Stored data
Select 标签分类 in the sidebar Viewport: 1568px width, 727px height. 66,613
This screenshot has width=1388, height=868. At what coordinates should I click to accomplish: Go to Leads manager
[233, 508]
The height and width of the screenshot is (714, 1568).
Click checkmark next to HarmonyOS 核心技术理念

WHAT YOU ARE ASKED TO DO: Copy exactly the lines above, from the one containing "The height and" through the very last line.

TASK RESULT:
The height and width of the screenshot is (714, 1568).
Click checkmark next to HarmonyOS 核心技术理念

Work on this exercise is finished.